(Data records)

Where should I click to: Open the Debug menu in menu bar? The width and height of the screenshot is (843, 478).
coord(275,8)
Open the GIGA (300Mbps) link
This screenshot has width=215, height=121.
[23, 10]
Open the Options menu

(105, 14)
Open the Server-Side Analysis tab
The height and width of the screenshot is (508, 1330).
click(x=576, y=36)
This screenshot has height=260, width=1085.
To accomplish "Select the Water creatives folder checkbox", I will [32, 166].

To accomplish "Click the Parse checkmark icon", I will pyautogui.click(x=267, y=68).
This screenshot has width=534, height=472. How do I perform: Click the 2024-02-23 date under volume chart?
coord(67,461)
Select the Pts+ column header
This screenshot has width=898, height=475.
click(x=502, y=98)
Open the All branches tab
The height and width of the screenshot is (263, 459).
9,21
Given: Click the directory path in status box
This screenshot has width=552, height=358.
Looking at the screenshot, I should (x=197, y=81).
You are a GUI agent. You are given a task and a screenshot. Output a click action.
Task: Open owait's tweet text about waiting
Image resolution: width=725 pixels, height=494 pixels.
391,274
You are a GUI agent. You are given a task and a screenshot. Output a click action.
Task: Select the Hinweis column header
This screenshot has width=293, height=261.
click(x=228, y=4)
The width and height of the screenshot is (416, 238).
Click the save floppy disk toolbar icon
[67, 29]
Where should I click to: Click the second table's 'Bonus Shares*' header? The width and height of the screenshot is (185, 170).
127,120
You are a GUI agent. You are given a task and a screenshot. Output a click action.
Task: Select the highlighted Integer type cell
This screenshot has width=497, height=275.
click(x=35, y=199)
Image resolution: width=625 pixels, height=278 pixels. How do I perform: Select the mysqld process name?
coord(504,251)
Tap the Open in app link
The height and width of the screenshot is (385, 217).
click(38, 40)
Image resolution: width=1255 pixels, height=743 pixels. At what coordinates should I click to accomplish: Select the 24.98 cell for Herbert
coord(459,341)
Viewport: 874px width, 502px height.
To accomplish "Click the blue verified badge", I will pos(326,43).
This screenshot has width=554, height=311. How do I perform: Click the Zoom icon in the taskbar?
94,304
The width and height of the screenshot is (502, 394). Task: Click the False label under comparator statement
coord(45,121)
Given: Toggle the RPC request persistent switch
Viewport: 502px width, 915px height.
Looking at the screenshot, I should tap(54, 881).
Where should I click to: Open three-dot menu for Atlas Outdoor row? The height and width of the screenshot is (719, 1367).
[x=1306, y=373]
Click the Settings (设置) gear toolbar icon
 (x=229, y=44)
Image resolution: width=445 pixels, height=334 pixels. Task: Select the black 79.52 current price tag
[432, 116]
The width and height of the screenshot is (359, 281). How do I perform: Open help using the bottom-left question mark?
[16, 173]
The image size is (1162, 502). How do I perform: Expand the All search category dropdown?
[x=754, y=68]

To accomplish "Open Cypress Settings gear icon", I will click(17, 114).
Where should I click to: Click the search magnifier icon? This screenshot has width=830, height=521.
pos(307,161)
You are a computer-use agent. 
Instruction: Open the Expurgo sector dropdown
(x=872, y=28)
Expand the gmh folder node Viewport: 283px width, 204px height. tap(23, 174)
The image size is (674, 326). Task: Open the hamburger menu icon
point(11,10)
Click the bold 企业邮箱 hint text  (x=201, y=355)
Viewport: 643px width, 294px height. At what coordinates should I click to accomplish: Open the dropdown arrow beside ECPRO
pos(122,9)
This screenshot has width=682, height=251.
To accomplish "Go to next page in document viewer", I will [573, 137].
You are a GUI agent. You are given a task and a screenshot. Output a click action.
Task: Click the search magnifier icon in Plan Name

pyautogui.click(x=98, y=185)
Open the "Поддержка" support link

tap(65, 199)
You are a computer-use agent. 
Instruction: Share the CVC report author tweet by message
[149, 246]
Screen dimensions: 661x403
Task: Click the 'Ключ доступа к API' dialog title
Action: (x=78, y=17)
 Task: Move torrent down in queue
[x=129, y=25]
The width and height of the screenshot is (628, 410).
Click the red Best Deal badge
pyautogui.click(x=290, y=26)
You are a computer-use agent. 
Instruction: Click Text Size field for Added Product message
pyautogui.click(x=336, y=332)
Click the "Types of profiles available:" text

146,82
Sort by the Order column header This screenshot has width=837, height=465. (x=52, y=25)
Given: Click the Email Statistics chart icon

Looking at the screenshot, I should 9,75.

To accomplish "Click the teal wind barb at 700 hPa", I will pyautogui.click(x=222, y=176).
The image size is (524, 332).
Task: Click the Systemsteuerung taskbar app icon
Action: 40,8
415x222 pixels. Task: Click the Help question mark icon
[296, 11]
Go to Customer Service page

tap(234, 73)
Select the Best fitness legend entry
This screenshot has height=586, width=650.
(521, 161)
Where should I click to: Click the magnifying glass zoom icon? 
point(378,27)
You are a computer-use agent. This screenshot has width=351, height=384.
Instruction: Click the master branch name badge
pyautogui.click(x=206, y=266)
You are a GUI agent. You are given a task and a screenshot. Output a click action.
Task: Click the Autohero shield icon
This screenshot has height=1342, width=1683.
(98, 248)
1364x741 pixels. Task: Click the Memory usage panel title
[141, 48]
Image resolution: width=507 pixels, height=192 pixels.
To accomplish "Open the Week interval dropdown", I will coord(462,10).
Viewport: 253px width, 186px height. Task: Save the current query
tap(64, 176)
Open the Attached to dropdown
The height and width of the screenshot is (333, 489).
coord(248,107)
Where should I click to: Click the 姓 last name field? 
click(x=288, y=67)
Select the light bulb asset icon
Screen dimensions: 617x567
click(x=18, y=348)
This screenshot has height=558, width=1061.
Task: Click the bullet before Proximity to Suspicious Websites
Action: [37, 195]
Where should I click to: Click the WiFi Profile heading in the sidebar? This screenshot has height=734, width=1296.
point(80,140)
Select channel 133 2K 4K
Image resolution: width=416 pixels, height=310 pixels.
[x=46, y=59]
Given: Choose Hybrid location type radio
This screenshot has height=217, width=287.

> **EXERCISE**
Please transcribe only the lines in the records above running from the line that has "Click the Settings (设置) gear toolbar icon" through the line that has "Click the bold", both included, exactly as they appear.

> **SOLUTION TO THIS TASK**
Click the Settings (设置) gear toolbar icon
 (x=229, y=44)
Image resolution: width=445 pixels, height=334 pixels. Task: Select the black 79.52 current price tag
[432, 116]
The width and height of the screenshot is (359, 281). How do I perform: Open help using the bottom-left question mark?
[16, 173]
The image size is (1162, 502). How do I perform: Expand the All search category dropdown?
[x=754, y=68]

To accomplish "Open Cypress Settings gear icon", I will click(17, 114).
Where should I click to: Click the search magnifier icon? This screenshot has width=830, height=521.
pos(307,161)
You are a computer-use agent. 
Instruction: Open the Expurgo sector dropdown
(x=872, y=28)
Expand the gmh folder node Viewport: 283px width, 204px height. tap(23, 174)
The image size is (674, 326). Task: Open the hamburger menu icon
point(11,10)
Click the bold 企业邮箱 hint text  (x=201, y=355)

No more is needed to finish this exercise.